Continue the essay on winter driving in the mountains from its last sentence, keeping its voice.

======== Text excerpt ========

Mountain Reflection: Winter Driving

October 26, 2010 Updated: October 1, 2015

Skiers descend a mountain at Valle Nevado skiing centre in the Andes Mountains, some 50 km from Santiago, on August 13, 2010. (Martin Bernetti/AFP/Getty Images)
Skiers descend a mountain at Valle Nevado skiing centre in the Andes Mountains, some 50 km from Santiago, on August 13, 2010. (Martin Bernetti/AFP/Getty Images)
Leadville, CO—The snow started coming down pretty good yesterday, and I knew this one wasn't going to blow over quickly. With the arrival of this fall snowstorm, the change of seasons in the mountains is now official.

It's the kind of Rocky Mountain snowstorm that comes along and puts the exclamation point at the end of “Autumn!” brushing away any lingering feelings of summer you still cling to.

Gravity-defying snow that comes at you clumpy, wet, and sideways, as if it was ridden like a rocket through space just to steer it into your ear.

This storm coincided with grand opening announcements from two nearby resorts, kicking off this year's ski season and subsequent seasonal traffic.

Despite the restlessness of skiers and boarders anticipating first tracks, the autumn snowstorm is also known for wreaking havoc on unsuspecting drivers of all ages and skill levels, leading to traffic accidents along interstate mountain corridors, state highways, and county roads.

Yes sir, you can tell a lot about a person through his/her winter driving habits, as the good and the bad make their appearance.

======== Provided records ========

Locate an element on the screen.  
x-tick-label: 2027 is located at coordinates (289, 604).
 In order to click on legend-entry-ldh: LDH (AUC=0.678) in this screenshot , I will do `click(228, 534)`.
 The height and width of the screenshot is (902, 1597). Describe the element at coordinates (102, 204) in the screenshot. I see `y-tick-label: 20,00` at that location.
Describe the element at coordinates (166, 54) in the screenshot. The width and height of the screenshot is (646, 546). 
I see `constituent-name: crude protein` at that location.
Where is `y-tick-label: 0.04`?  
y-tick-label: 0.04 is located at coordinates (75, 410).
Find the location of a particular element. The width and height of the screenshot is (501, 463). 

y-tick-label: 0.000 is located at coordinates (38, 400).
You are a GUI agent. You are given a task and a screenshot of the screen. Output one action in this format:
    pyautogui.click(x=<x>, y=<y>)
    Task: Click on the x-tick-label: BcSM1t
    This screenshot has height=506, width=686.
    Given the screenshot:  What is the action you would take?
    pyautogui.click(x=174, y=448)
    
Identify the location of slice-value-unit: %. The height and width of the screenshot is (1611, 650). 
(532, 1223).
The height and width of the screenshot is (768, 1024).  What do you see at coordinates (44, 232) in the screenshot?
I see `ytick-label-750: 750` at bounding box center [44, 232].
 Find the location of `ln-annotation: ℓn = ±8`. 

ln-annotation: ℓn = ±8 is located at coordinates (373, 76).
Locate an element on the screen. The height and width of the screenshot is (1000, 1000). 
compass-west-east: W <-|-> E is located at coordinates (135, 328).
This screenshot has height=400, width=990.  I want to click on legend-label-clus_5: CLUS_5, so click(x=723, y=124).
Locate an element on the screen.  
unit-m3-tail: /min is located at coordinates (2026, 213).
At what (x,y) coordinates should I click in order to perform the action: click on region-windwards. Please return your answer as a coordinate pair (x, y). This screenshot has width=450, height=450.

========

Response to the task –
There is the unstoppable driver, determined to maintain speed and momentum through trying obstacles, wayward drifters, and the dogged resistance of frozen moisture. This person goes fast, regardless. You are at the mercy of such an experienced predator, and it's best to just pick your path, stay with it, and do not interfere. Don't even look over there.

Then there is the extra-timid mouse, with hazards blinking and a road flare waving out the window (a white-knuckle 10 mph going uphill); a fallout shelter on wheels. Be careful with this one, as you will not be able to explain how you bumped into it.


Of course, excluded from such scrutiny is the “relax, it's just snow” local driver. This being has earned her stripes, granted to year-round residents and experienced winter drivers. In the “relax” routine the local is casual while driving, using borderline parody to illustrate comfort and ease during treacherous winter conditions: window down, elbow resting on sill during a whiteout, sipping a cup of coffee (or pouring one) and fiddling with the radio dial while passing you and yours on a blind corner.

Most of us drivers fall in between, speeding and slowing as we try to make it to our destinations without bumping into things.

The beauty is that despite people generally minding their own, they're quick to offer help in times of need, such as a winter roadside breakdown. Leave the hood up, and someone will stop to give you a jump, or make sure you're not a Popsicle, etcetera.

For it's a part of living in the mountains, especially in winter, where the environment can and will take your life in a short time if you're careless, or ill-prepared. There's a certain primal appreciation for this factor.

For my fellow (and aspiring) winter drivers and ski tourists, let me pass on a local driving tip gleaned over the years.

Winter driving in the mountains is all about maintaining momentum—traction's terrible coming or going. Use the engine on the downgrade and get a running start uphill. Be two steps ahead of your present move, always looking and planning ahead. How well you manage this ebb and flow often determines whether you get there or not.

Get an early start, relax, and embrace the fellowship, as we can't see where we're going either. We just deal with it differently.

We'll get where we need to go. Maybe I'll see you there.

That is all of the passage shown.